High intakes of PUFA and n-3 fatty acids predicted apelin gene expression in both subcutaneous and visceral adipose tissue in all the weight groups. Apelin expression in response to EPA intervention was investigated in adipose tissue (13, 14); EPA supplementation (1 g/kg) in rats with a high-fat diet increased apelin gene expression (14). Moreover, in mice that received a high-fat diet enriched with 36 g/kg EPA, adipose tissue apelin gene expression was increased (13). Furthermore, intervention by EPA in a high-fat diet among mice led to a reduced level of insulin and glucose as well as improved insulin sensitivity through the increment of β oxidation in insulin-dependent organs and enhanced the expression of apelin and apelin receptor (13, 30); similarly, apelin was also demonstrated to enhance glucose tolerance in mice with obesity and insulin resistance (31). In addition, the present study showed n-3 fatty acids predicted apelin gene expression of a similar amount in both adipose tissues in obese subjects and 1-SD increase in n-3 fatty acids had association with approximately 0.6 unit increases in both visceral and subcutaneous apelin mRNA levels. In addition, it seems that n-3 fatty acid intakes increased apelin gene expression more in subcutaneous adipose tissue among obese subjects than in non-obese ones (0.7 vs. 0.5). Perez-Echarri et al. showed that in rats, overfeeding with a diet rich in SFA increased apelin gene expression in visceral fat (14). However, apelin gene expression in rats fed with a high-SFA diet along with EPA treatment was higher than that fed to rats i.e., high-fat diet (14).

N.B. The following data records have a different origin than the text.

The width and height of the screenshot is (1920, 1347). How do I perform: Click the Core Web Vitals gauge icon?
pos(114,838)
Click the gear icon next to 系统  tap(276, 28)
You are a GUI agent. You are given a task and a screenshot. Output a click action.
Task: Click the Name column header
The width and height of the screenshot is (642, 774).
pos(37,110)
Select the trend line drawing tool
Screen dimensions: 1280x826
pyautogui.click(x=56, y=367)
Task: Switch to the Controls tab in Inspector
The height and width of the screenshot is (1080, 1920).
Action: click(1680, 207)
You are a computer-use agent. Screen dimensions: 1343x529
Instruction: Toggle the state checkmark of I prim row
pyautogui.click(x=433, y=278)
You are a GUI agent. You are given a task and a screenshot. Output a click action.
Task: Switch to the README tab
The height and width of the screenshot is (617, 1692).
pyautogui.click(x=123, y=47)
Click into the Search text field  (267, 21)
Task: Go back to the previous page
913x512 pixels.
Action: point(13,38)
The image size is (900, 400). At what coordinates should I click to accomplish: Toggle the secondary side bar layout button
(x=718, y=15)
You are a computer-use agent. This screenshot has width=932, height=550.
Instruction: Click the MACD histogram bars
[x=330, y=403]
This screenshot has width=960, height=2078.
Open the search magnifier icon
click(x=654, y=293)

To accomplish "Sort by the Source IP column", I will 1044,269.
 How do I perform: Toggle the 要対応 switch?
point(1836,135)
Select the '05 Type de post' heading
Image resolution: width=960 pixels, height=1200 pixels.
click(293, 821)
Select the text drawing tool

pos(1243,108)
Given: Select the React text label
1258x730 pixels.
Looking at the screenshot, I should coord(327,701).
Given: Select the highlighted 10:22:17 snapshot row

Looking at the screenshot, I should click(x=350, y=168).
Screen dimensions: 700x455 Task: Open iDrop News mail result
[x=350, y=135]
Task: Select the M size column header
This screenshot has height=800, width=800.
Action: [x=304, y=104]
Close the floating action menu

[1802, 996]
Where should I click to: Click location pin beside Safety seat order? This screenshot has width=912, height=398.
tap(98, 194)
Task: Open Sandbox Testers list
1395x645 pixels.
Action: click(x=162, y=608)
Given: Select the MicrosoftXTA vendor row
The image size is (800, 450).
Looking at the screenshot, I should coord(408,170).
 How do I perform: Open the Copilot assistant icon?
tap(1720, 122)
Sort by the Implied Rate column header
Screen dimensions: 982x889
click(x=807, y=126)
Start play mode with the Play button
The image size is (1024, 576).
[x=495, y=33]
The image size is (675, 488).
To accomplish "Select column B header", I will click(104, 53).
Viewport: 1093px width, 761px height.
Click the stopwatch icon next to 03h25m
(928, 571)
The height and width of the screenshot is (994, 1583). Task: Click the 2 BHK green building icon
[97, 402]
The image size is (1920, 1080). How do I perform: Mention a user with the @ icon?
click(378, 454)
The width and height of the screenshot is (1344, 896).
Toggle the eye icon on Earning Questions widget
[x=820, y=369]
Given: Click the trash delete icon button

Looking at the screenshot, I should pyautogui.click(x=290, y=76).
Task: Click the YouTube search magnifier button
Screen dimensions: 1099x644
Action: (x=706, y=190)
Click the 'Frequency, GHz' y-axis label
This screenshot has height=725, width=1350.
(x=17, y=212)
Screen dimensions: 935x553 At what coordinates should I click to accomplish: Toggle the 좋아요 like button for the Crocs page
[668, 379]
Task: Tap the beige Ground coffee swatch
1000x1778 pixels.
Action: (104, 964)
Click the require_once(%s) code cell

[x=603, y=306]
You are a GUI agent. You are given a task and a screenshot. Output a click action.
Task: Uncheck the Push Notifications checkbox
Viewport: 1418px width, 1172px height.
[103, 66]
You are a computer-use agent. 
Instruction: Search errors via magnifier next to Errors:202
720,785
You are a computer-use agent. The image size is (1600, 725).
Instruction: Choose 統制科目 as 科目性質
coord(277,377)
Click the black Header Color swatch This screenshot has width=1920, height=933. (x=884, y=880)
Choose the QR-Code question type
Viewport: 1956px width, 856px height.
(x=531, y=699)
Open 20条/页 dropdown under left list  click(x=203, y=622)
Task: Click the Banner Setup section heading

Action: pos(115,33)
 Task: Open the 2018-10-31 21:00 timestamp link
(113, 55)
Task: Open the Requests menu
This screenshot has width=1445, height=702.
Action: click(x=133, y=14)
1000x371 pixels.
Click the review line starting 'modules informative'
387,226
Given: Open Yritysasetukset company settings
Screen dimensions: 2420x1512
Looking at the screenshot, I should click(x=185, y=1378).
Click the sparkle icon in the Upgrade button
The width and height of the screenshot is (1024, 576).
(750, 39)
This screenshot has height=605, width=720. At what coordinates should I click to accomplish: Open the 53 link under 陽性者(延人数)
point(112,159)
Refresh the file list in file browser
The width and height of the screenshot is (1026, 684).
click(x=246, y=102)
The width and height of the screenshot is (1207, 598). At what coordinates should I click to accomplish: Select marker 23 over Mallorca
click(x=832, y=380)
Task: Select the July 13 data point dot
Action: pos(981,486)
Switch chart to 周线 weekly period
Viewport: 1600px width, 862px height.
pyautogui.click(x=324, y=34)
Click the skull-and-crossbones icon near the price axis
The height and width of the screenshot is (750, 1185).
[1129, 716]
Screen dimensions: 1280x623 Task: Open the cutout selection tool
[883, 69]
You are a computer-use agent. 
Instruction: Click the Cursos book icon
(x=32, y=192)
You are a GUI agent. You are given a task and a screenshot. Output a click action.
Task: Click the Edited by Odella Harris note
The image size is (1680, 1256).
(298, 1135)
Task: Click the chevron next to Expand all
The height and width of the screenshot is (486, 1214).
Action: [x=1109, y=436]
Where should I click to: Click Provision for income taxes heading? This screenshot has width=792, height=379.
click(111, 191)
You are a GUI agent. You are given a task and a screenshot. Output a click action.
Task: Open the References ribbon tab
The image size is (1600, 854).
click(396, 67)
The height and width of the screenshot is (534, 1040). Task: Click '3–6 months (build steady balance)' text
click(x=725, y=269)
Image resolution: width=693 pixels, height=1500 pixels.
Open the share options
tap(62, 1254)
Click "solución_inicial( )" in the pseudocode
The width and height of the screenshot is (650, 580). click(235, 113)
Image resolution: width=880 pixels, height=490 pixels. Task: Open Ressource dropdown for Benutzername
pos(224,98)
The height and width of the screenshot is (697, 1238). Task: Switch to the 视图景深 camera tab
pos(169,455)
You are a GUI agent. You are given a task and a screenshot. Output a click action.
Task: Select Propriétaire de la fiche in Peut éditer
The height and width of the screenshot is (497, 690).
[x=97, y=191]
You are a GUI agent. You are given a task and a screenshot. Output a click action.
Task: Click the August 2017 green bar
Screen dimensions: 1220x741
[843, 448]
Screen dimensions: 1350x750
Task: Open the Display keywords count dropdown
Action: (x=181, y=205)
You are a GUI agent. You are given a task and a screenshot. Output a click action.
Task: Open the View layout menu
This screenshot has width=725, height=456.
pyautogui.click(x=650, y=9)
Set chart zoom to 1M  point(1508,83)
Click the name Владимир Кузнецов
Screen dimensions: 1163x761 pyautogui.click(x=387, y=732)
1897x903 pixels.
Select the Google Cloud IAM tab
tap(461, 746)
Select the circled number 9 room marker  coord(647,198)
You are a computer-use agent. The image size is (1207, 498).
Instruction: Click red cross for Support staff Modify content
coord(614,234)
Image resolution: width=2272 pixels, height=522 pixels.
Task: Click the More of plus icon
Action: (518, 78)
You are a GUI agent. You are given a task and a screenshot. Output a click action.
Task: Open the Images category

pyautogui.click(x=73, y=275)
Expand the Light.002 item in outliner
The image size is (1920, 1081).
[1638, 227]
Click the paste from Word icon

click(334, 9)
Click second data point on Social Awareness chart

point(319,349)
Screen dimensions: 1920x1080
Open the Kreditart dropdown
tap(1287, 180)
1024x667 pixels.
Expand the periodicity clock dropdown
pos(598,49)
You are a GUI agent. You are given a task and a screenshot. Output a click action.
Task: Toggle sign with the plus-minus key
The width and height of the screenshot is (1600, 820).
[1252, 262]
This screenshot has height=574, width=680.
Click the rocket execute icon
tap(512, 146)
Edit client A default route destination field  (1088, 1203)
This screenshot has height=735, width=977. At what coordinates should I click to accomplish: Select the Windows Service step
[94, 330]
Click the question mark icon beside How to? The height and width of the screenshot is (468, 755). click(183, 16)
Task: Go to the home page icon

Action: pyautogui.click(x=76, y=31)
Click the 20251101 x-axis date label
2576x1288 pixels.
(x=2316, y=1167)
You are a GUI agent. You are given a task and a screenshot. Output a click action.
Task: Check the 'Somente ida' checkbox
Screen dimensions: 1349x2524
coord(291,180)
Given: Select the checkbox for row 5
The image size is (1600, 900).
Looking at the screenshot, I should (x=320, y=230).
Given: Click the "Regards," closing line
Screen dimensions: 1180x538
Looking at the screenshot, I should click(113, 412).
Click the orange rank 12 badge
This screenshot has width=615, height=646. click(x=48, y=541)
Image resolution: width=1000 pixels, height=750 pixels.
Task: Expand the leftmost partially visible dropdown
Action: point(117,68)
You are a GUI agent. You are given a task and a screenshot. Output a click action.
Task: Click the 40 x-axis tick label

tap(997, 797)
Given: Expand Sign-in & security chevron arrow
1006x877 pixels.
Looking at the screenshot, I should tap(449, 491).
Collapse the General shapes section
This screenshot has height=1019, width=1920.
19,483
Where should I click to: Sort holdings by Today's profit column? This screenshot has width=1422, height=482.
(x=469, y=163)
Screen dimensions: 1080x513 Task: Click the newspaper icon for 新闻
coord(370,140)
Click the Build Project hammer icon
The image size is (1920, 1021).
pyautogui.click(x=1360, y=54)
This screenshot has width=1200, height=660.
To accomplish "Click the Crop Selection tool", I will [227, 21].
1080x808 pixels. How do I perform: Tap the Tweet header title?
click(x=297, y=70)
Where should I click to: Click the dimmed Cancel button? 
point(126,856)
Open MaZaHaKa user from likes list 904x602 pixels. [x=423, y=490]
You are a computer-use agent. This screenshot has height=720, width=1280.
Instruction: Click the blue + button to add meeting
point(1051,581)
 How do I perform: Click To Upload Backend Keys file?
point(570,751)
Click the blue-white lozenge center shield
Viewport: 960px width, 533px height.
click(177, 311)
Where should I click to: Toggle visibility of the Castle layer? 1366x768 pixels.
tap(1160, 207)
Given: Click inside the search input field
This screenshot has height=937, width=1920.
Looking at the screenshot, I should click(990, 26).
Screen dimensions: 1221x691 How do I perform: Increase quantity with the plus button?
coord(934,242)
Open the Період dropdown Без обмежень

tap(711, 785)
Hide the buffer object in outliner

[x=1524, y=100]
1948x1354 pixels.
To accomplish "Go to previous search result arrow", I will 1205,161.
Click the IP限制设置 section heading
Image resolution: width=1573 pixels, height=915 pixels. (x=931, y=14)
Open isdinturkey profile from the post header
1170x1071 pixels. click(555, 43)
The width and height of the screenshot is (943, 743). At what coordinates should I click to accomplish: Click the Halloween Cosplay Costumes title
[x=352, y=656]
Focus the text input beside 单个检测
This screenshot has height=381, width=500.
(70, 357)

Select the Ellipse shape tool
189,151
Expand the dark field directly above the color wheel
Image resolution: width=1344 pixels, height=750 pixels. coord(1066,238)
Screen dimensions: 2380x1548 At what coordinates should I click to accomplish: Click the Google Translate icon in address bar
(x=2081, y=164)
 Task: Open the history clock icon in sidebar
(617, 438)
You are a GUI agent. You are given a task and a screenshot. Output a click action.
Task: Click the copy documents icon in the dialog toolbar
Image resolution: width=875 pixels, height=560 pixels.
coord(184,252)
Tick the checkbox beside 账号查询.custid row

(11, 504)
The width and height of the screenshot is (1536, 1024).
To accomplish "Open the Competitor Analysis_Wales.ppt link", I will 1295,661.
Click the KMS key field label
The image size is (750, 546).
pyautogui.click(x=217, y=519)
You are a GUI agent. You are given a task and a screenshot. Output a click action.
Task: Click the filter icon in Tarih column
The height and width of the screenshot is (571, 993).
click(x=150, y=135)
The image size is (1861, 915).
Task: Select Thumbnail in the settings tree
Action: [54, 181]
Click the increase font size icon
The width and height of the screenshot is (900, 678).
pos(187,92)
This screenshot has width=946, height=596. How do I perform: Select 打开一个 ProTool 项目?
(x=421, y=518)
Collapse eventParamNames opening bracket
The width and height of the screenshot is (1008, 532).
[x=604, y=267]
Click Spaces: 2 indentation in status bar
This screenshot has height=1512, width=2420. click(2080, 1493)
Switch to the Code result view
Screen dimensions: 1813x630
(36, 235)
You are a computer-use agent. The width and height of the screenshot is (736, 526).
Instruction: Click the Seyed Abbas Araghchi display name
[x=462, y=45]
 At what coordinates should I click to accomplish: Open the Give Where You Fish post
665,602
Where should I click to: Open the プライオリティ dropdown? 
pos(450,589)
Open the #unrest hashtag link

The potential mechanism of the effect of dietary fatty acids intake on apelin is not well understood; however, some mediator pathways can be suggested. Insulin, leptin, and peroxisome proliferator-activated receptor-γ (PPARγ) are potential candidates for the regulation of the diet-induced apelin levels. (8, 13, 32–35).
There were limitations that should be stated. Small sample sizes limited our power to detect statistical associations. Despite the relatively large magnitude of the β standard in the dietary exposure and apelin mRNA levels, the exploratory insight of the current study should be considered. Therefore, our results need to be confirmed in the cohort and trial studies. Because the design of the current study was a cross-sectional, causal relationship cannot be inferred. However, since there is less probable that apelin induce dietary fat quality, we assumed that our conclusion to be likely that dietary fat may have an impact on apelin gene expression. Moreover, the lack of measuring apelin protein concentration and APJ gene expression was another limitation.